Yameen remembers Operation Clean Sweep vividly.
“The city centre was in shambles! It was very sad to watch the police come in and remove so many people from the city. The linear market wasn’t cleared, but a lot of goods were confiscated,” he says.
“I didn’t agree with the way it was done but I do think the police must do something about all the fake goods. I have to pay a licence fee to sell original items, plus rent, levy, tax and so on. The guys outside aren’t paying anything,” says Yameen.
Yameen further adds in frustration: “I am paying the same rent as the store owners in Eastgate, R60 000 per month. Can you believe it?”
According to Yameen, the problem will be rectified once “the playing field” is equalised; when every trader is subjected to the law, liable to the same taxes, the same conditions of trade and to abide by all the bylaws regarding street vending.
“All I want is to be able to trade in a safe and fair environment, where every storekeeper is a legal entity, where rentals are fair and not subjected to a false demand allowing unscrupulous traders to manipulate rentals,” he says.
Yameen, noticeably frustrated, lowers his voice that was now filling the store, when he hears the bell ring indicating a customer coming in.
Outside, Destiny has offered his chair to a young man who has shown interest in a pair of navy blue Adidas sneakers.
While his customer paces a couple of steps away, feeling and examining the fit, Destiny says: “I know selling this stuff is not good, but what else must I do? I have been living in asylum for four years. I have been applying for citizenship since early 2013.”
Destiny makes a profit of around R1 000 per month. His earnings go towards the rent he pays for his room in a Hillbrow flat, food and the rent of R800 per month that he pays a South African citizen who owns his stand.

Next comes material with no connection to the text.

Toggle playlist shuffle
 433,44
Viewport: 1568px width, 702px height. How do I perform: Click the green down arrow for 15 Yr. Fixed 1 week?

The owner of the stand then pays the City of Johannesburg a mere R100 for rent.
“I know I am being ripped off, but I cannot own my stand because I do not have an ID, so I have to go through a South African, who makes me pay eight times the price,” says Destiny.
Like many foreign nationals living in South Africa, Destiny does not enjoy citizenship and the benefits that come with it. He says the lack of a South African identification document means he cannot own property or open a bank account.
Thus, desperate for an income, he has resorted to selling counterfeit sneakers.
“It’s basic economics, there is a demand and I am creating a supply,” he says, pocketing money from the sale while returning to his original seated position.
“Besides, this stall is all I have,” he says, steadying himself on one of the poles as he rocks back and forth on his plastic stool.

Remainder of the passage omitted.